I went to quote some of your post, to respond to, DD...but as I read on...all of it could have been me.

I know we've discussed this briefly in other threads, but oh boy, I had the biggest eye opener to my own quagmire of martyrdom a month or so back in the aftermath of a death in our family.

I also realised I REALY honed this behaviour when drinking as day by day, year by year I tried to over compensate my deep seated guilt of drinking, with altruistic deeds.

In establishing boundaries...I have to protect me, but what I learned is it also protects OTHERS from me...wtf??

So I guess part of what I've learned about the moral inventory is, it's mine. My morals, the essence of what I hold true is also another part of it. AND that the way I run my life, is not necessarily how others would run theirs - so offering to help when I think someone is in CHAOS...is not necessarily my responsibility and they have their own path of growth to forge out. (Who would have thought?!)
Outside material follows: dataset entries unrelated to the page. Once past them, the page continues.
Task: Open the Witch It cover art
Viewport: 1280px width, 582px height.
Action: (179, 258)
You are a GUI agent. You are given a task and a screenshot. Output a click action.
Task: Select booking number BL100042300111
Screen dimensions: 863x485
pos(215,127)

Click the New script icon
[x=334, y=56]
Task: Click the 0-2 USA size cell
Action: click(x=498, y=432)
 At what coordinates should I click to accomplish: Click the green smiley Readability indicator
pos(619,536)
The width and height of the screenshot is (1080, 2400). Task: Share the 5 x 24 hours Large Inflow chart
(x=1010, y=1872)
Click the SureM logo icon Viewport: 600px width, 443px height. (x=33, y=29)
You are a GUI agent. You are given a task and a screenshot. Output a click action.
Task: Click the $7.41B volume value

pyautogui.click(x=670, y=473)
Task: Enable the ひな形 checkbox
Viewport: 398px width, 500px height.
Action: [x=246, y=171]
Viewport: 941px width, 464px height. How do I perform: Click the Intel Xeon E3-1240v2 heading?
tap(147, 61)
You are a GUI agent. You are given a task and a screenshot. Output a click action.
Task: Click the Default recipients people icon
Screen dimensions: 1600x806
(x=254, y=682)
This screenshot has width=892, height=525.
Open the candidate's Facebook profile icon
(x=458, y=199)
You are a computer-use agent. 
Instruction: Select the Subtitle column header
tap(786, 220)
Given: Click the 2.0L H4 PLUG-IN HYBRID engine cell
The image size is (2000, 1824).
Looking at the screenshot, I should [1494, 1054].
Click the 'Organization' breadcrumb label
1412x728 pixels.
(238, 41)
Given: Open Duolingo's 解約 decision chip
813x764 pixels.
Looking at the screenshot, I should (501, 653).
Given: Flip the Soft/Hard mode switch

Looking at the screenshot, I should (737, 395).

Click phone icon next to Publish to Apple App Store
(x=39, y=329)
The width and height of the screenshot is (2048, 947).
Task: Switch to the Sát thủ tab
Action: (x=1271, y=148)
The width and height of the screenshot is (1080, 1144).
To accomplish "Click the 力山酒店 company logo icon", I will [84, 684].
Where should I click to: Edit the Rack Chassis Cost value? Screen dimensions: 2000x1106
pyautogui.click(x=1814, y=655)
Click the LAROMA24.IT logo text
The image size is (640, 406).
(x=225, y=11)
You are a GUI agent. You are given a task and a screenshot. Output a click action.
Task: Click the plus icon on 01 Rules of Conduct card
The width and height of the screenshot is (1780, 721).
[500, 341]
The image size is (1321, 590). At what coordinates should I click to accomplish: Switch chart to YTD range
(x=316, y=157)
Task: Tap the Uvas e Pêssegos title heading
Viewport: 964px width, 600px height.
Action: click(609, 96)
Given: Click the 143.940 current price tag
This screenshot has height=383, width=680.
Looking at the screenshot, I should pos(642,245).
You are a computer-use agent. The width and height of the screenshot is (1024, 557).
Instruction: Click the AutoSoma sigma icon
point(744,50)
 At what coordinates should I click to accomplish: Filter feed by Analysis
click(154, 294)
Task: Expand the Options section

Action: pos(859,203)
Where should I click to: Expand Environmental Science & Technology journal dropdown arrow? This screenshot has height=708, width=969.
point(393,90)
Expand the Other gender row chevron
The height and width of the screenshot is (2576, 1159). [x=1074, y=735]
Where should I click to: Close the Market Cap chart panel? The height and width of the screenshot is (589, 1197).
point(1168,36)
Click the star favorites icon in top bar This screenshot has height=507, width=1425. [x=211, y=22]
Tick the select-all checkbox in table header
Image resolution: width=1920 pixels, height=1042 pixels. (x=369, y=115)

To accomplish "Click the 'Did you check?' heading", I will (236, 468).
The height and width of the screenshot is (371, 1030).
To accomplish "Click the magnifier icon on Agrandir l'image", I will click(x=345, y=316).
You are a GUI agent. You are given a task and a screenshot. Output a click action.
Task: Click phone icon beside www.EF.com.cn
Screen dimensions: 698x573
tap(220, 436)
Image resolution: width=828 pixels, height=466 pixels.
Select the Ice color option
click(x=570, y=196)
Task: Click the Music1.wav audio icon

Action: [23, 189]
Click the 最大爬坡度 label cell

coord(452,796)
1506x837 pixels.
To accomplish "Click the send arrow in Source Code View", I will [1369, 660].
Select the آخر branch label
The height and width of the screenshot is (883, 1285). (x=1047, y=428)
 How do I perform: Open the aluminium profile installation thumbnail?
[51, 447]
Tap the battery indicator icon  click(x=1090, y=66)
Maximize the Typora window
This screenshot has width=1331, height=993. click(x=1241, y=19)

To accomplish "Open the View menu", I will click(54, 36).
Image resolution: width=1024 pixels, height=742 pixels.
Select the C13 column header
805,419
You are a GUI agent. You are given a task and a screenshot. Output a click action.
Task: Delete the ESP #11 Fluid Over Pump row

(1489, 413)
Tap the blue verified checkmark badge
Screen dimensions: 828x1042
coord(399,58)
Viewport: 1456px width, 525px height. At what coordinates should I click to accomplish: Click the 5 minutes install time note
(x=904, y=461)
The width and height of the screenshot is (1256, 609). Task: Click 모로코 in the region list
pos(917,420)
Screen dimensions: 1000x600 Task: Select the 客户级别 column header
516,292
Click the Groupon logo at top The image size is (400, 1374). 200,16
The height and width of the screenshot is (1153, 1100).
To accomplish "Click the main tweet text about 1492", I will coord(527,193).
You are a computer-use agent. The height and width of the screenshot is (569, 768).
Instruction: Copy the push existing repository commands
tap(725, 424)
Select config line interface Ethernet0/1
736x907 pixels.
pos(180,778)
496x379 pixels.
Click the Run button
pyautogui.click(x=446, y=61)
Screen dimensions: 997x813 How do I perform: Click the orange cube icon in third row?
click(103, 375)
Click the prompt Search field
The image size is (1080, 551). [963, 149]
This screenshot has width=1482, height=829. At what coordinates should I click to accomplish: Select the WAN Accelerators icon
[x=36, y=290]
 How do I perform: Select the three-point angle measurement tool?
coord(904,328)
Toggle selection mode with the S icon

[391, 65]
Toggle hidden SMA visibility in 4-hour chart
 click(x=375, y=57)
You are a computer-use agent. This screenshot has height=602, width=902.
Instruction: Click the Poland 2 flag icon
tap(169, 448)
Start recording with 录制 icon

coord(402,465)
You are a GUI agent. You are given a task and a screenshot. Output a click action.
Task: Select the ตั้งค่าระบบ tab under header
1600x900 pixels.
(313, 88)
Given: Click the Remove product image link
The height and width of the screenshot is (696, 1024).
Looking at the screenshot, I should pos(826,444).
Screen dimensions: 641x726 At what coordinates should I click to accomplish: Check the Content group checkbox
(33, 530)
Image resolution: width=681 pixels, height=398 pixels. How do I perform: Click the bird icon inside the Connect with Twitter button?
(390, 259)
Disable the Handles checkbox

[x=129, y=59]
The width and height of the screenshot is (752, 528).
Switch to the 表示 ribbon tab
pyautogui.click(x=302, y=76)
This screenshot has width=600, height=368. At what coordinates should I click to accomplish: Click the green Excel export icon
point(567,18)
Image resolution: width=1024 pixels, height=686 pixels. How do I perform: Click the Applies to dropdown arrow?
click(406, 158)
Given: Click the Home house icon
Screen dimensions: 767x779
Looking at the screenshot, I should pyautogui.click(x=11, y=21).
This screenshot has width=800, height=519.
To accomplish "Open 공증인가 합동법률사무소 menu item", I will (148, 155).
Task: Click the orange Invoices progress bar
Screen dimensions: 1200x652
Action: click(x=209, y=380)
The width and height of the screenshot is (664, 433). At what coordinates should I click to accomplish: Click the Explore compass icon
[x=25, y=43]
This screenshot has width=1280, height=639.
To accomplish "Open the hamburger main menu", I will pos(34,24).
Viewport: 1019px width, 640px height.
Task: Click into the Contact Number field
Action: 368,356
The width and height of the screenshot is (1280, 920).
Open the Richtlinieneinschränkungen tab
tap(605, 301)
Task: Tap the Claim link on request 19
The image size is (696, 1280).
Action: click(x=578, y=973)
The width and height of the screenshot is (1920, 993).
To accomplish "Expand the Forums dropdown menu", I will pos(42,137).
Also, the taking for granted health etc. yep. That is me. I can lose weight shape up, work it up, whenever I want.....ummm, not so fast little lady....you've just wreaked havoc on your body, hard, for at least the last 5 years. Now you will have to do the time. Oh, really? Can't I just quick fix it? I love a quick fix? What's that you say? I'm middle aged, no way....what...I wasted the last 5 years but I can't quickly get back into shape? What? Noooo.

Anyway...clearly, I have some inventory to be doing. I will commit to sticking with this thread for this step because, yeah...it's right for this time on my recovery and I've made a start on it.

Will a week be enough time for this step DD? Hehe!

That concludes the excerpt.